Effects of Flattening

While this does eliminate the 4 DNS lookups G Suite normally requires, it results in other problems:

  1. Typos: Dealing with any text string that long makes it easy to make a mistake and inject syntax errors which can result in mail not being delivered

  2. DNS record sizes: Some DNS management platforms will not let you create TXT records greater than 255 characters

  3. If Google decides to add new IPs to their SPF record, you will not know about it until emails stop being delivered which can result in emails not being delivered.
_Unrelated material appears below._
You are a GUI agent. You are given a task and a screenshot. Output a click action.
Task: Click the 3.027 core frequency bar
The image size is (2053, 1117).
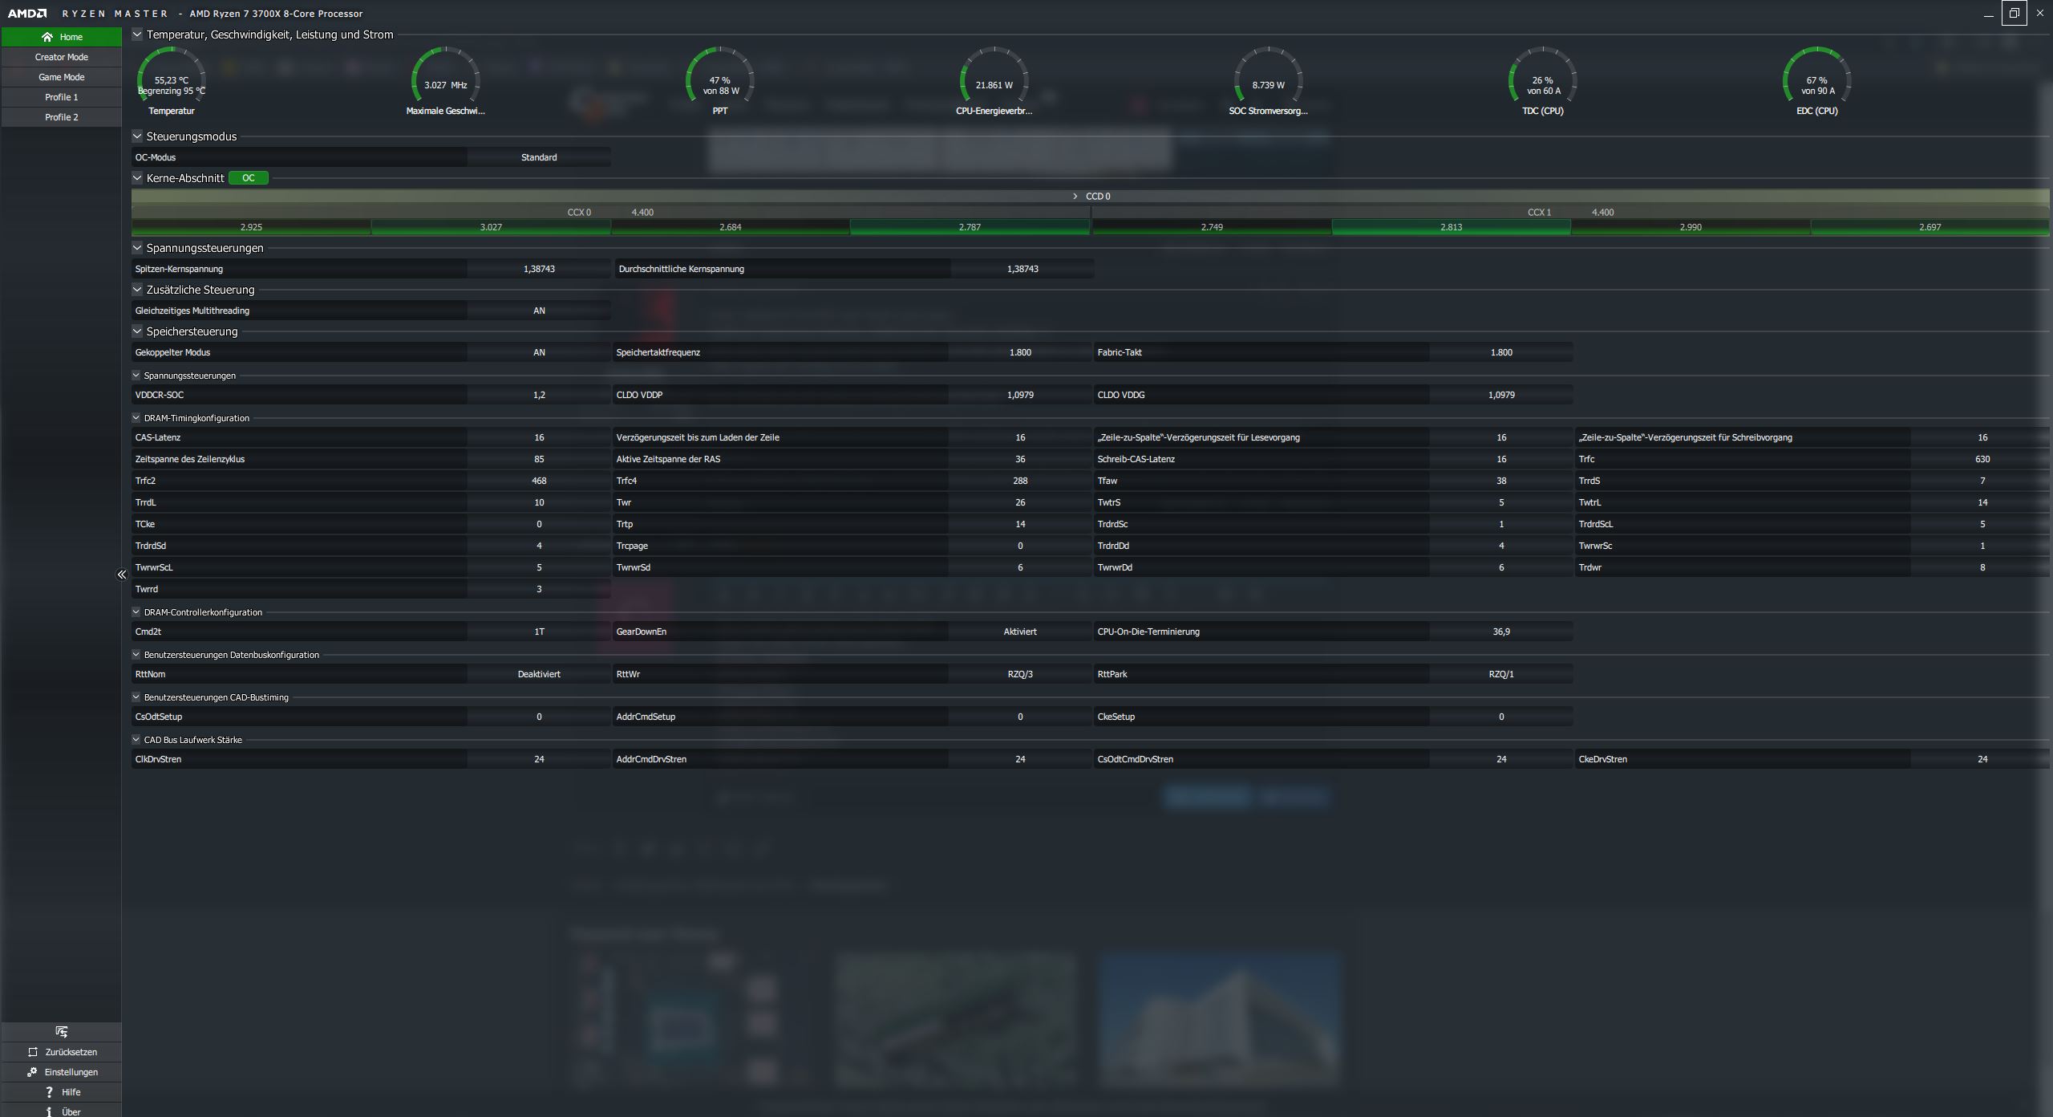(491, 227)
This is the biggest risk since it will not be immediately apparent that anything has changed and the first indication of problems is when emails no longer authenticate.

How to identify Flattening:

While there is no way to look at an SPF record and immediately know if flattening is being done, there is a way to identify flattening. Within the SPF record:

  1. Look for a long list of ip4 or ip6 directives (netblocks) in the SPF record. Especially look for netblocks with a large subnet mask (something between /8 and /24 )

  2. For each netblock, look at the whois information for that block ( https://www.whois.com/whois/ )

  3. Look to see if the owner of that IP block is a company that is a mailbox provider or a company that sends emails (Marketing, HR, etc.)

 

If the answer to #3 is yes, the organization is doing SPF flattening.